Il 2007 è anche l’anno in cui nasce il Pd, dalla fusione di Ds, Margherita ed altre formazioni politiche. L’allora trentasettenne Abbate al Pd preferisce una scelta più di sinistra ed entra, appunto, in ‘Sinistra democratica’ che però l’anno dopo nelle elezioni politiche, dentro la lista ‘Arcobaleno’, si schianta sul muro dello sbarramento e successivamente confluisce, e sparisce, in Sel. Il consigliere provinciale Abbate si sposta, ma sempre più a sinistra, per esempio sulle posizioni dei ‘Comunisti italiani’, il partito fondato da Armando Cossutta, in quel momento guidato da Oliviero Diliberto, e morto nel 2014 tra diaspore e cambi di nome.
Dopo l’esperienza del consiglio provinciale, cancellato dalla scena istituzionale a maggio 2012 per fare posto alla lunga stagione, tuttora in corso, di commissariamento dell’ente intermedio, Abbate si prepara alla conquista di palazzo San Domenico dove il sindaco uscente Antonello Buscema, Pd, ha concluso il suo mandato e non si ricandida. Per la cronaca, Buscema era succeduto a Piero Torchi dell’Udc, campione di consensi da primo cittadino nel 2002 e nel 2007 (sempre al primo turno con il 52,1 e 65,2%) ma bocciato nella corsa all’Ars nel 2008, finito terzo con 5.759 preferenze e soverchiato da Orazio Ragusa che ne raccoglie 12.286.
Le insegne dell’aspirante sindaco Abbate nel 2013 sono quelle dell’Udc (dove plana all’improvviso, direttamente da Sinistra democratica e dai Comunisti italiani) e delle immancabili liste civiche: raccoglie il 32,4%, va al ballottaggio con il democratico Giovanni Giurdanella e, al secondo turno, s’impone con il 63,1%.
Da quel momento Abbate è sindaco ‘fai da te’, senza partiti e senza identità politica, si specchia solo nel suo profilo personale, sempre più padrone della città, deciso a fare della propria poltrona la rampa di lancio verso l’Ars: obiettivo centrato. Merito di Cuffaro che gli offre un veicolo idoneo dopo che l’aspirante deputato ha bussato a molte porte. Merito ovviamente suo che, con quelle 12.493 preferenze (su 13.701 voti di lista), praticamente si costruisce il seggio dentro il Comune e nella città che gli attribuisce 9.932 consensi personali e tanti risultano sprecati perchè in molti casi il suo nome viene scritto accanto al simbolo sbagliato, Pd e altri. Quello giusto, l’unico che conta per votare Abbate, è il partito di Cuffaro.

* ESTRATTI DELLE RIGHE:
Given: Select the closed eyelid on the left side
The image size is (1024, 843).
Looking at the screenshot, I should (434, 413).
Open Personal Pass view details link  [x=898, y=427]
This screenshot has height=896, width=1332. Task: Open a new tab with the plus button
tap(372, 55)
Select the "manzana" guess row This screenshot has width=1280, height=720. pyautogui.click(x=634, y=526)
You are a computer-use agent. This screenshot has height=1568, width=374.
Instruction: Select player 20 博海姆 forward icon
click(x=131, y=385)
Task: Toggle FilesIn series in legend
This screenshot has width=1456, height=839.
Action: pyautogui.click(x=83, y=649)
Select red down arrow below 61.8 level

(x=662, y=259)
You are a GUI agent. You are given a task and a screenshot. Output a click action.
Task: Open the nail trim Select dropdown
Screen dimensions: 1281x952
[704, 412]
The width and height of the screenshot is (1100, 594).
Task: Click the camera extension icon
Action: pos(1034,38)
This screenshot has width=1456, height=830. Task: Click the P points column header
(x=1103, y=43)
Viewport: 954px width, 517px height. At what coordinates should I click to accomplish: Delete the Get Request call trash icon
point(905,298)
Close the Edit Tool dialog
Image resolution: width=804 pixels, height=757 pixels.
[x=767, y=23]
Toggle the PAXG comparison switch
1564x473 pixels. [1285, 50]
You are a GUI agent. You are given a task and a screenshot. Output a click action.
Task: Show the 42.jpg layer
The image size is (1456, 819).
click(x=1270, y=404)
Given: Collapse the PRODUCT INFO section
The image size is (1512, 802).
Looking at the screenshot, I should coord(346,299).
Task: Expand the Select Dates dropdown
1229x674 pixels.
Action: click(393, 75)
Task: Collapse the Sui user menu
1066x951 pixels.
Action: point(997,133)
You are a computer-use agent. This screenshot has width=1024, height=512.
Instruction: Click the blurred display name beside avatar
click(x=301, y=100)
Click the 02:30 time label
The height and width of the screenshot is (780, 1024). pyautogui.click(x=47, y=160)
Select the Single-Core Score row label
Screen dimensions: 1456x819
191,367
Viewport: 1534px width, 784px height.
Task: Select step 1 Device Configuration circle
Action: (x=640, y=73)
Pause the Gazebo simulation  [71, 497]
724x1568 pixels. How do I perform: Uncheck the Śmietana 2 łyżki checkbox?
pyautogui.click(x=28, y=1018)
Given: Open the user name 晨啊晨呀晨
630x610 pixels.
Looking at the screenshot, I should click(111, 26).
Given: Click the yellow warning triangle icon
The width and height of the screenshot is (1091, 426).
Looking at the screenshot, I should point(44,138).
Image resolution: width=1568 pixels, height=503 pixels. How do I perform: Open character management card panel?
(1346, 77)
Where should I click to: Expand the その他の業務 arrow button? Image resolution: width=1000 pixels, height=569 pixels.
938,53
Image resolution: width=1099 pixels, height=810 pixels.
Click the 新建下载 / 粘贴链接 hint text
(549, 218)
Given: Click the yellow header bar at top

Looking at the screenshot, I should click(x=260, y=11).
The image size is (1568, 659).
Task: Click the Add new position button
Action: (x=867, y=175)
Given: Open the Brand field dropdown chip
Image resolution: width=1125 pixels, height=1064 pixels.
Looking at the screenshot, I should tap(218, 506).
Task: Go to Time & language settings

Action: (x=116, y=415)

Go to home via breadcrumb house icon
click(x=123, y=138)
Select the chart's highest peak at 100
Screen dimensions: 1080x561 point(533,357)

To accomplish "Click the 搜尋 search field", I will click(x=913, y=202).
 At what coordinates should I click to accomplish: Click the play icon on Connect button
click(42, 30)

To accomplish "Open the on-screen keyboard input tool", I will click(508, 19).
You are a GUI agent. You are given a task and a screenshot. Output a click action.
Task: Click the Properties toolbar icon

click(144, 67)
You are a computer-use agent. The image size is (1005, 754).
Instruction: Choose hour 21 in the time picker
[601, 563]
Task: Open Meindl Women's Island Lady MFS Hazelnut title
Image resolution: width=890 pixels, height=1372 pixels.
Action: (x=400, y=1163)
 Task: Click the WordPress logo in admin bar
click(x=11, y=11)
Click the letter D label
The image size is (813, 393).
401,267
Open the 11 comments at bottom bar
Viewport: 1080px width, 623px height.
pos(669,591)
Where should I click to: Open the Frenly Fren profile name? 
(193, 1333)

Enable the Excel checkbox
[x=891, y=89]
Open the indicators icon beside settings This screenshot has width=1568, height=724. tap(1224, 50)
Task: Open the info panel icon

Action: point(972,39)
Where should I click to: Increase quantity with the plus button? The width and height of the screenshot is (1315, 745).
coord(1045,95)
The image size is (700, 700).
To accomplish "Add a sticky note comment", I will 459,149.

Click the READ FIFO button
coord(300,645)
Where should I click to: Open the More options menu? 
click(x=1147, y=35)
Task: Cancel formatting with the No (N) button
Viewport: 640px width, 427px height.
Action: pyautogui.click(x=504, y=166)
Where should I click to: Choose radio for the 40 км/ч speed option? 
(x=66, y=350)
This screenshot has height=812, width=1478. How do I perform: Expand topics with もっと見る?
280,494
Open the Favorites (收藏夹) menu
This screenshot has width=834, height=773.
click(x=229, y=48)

* ESERCIZIO:
Per favore, riscrivi tutto il testo fornito da "Il 2007 è anche" fino a "cambi di nome.", sostituendo "fusione" con "unione".

* RISULTATO:
Il 2007 è anche l’anno in cui nasce il Pd, dalla unione di Ds, Margherita ed altre formazioni politiche. L’allora trentasettenne Abbate al Pd preferisce una scelta più di sinistra ed entra, appunto, in ‘Sinistra democratica’ che però l’anno dopo nelle elezioni politiche, dentro la lista ‘Arcobaleno’, si schianta sul muro dello sbarramento e successivamente confluisce, e sparisce, in Sel. Il consigliere provinciale Abbate si sposta, ma sempre più a sinistra, per esempio sulle posizioni dei ‘Comunisti italiani’, il partito fondato da Armando Cossutta, in quel momento guidato da Oliviero Diliberto, e morto nel 2014 tra diaspore e cambi di nome.